[Article]
+===+
[talk] Embargo/Foundation questions, Intel CPU/speculation bugs

Isaac (.ike) Levy ike at blackskyresearch.net
Sun Jun 17 15:59:01 EDT 2018


Hi All,

I'm sure folks have been tuned in to the fragmented security news of the week: Intel and more speculative execution security flaws.  (If not, check the URL footnotes below).

With that, questions for list, genuinely looking for some logical answers in favor of the NDA/embargo on critical fixes we've seen in recent months:

- What do folks think about these Intel NDA-covered embargo, (or any vendor for that matter)?
The embargoed information really doesn't seem to be doing us all any good at all here as users.
I'd really love to hear any constructive reasons why the NDA's are necessary or good for any project developement?!  How does this help the world?

- Specific to FreeBSD, and the Foundation: I've been a huge fan of the FreeBSD foundation since it's inception.  To separate assets from the FreeBSD codebase was certainly born in the SCO era, with the the USL vs. BSDi era in mind, etc... this part of the mission of the Foundation has always made a lot of sense to me- separating legal assets from the codebase for the longevity of the codebase itself.  The Foundation has done some excellent work, from handling donations, coordinating conference attendance, project grants, developer hardware and donations- and of course supporting the amazing RELENG work as a J.O.B. job for Glen Barber (et. al.).  This has produced amazing things for FreeBSD.

Yet, what are the *boundaries* of the mission of the FreeBSD foundation?
Does the foundation even facilitate vendor relationships and shepherd NDA's for developers, or am I just totally mistaken here?
I mean, a while back they were becomming involved with humanitarian projects- wonderful stuff, but not what I donate to the FreeBSD Foundation for- and certainly quite a deviation from strategically shepherding the legalities of NDA's with Intel.
+===+
[Listed entries]
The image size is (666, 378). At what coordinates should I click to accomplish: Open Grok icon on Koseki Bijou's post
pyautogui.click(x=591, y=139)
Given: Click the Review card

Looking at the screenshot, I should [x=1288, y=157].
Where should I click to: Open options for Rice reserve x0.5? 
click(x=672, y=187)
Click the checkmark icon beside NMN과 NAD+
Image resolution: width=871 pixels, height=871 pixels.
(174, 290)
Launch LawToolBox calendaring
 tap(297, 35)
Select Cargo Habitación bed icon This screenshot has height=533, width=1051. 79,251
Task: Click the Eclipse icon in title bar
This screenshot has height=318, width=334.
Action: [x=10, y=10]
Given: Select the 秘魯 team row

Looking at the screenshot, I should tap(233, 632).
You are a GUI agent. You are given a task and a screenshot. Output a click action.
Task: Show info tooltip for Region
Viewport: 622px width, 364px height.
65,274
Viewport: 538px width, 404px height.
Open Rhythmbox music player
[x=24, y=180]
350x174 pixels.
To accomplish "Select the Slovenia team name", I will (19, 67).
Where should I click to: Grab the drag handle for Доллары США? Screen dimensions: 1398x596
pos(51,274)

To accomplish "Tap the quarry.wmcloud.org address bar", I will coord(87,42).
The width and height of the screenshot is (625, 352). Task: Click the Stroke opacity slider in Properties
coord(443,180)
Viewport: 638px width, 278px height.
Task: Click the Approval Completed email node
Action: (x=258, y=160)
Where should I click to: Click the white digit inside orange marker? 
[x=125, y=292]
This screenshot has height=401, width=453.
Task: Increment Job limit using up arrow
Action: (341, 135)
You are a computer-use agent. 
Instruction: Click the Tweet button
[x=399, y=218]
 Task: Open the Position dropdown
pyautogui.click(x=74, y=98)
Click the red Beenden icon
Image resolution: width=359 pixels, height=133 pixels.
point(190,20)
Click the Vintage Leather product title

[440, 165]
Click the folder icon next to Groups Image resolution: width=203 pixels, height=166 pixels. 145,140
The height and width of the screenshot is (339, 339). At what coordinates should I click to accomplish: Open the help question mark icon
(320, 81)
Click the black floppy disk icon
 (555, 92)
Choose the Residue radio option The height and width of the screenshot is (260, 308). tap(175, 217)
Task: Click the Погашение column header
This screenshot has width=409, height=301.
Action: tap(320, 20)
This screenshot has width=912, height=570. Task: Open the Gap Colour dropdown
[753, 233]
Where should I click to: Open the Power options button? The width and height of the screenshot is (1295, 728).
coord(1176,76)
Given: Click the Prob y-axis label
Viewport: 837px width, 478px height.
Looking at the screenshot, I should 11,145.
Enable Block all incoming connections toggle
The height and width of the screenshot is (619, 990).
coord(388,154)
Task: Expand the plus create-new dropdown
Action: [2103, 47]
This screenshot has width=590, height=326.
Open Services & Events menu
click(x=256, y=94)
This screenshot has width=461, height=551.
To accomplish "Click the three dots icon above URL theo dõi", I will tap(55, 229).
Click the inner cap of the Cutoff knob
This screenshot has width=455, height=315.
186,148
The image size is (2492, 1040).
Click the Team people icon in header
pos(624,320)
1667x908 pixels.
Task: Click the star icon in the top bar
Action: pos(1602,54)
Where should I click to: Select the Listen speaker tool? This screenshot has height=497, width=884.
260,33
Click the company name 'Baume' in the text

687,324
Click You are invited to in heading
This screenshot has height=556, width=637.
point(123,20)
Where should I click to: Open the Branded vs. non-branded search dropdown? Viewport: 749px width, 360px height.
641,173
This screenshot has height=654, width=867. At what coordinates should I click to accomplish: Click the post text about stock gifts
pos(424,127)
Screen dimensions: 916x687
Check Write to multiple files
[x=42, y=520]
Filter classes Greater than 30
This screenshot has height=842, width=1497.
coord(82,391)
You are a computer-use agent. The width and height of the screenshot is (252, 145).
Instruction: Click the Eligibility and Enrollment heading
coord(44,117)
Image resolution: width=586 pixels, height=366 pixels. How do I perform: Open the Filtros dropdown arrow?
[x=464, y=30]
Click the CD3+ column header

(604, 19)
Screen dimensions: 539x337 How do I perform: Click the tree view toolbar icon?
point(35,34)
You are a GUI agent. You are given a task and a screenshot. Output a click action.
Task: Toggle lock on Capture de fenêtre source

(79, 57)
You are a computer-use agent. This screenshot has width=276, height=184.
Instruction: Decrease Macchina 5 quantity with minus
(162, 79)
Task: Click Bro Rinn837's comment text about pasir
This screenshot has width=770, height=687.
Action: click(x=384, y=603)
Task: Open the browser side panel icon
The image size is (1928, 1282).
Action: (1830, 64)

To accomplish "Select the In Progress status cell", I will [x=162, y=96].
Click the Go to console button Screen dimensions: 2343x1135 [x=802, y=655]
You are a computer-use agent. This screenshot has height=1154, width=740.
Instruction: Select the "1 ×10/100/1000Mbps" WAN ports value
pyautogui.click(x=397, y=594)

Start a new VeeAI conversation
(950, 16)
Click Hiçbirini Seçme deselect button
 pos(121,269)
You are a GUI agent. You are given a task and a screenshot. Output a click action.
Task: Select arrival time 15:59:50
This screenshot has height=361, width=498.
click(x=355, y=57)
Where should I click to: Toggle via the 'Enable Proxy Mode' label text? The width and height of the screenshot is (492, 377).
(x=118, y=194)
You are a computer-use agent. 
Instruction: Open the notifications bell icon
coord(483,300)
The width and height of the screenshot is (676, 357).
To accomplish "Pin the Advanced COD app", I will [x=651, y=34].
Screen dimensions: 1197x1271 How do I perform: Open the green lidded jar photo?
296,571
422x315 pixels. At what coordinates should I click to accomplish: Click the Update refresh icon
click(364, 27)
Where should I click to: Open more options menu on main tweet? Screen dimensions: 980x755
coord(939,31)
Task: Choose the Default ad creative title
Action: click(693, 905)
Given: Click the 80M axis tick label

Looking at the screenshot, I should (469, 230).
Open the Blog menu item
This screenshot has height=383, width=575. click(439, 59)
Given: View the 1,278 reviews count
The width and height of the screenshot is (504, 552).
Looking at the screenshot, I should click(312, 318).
+===+
[Short task 1] Reproduce word for word the part of the post starting with "- What do folks" and going on through "here as users.".
[Short task 2] According to the post, who holds the RELENG job that the FreeBSD Foundation supports?
[Short task 3] Recast the paragraph of the post that begins "Specific to FreeBSD, and the Foundation" as a bulleted list that keeps its main facts.

[Task response 1]
- What do folks think about these Intel NDA-covered embargo, (or any vendor for that matter)?
The embargoed information really doesn't seem to be doing us all any good at all here as users.

[Task response 2] Glen Barber (et. al.).

[Task response 3]
- The writer has been a huge fan of the FreeBSD Foundation since its inception.
- Separating assets from the FreeBSD codebase began in the SCO era, with the USL vs. BSDi era in mind.
- To the writer, the Foundation's mission of separating legal assets from the codebase, for the longevity of the codebase itself, has always made sense.
- The Foundation's work includes:
  - handling donations
  - coordinating conference attendance
  - project grants
  - developer hardware and donations
  - supporting the RELENG work as a job for Glen Barber (et. al.)
- This work has produced amazing things for FreeBSD.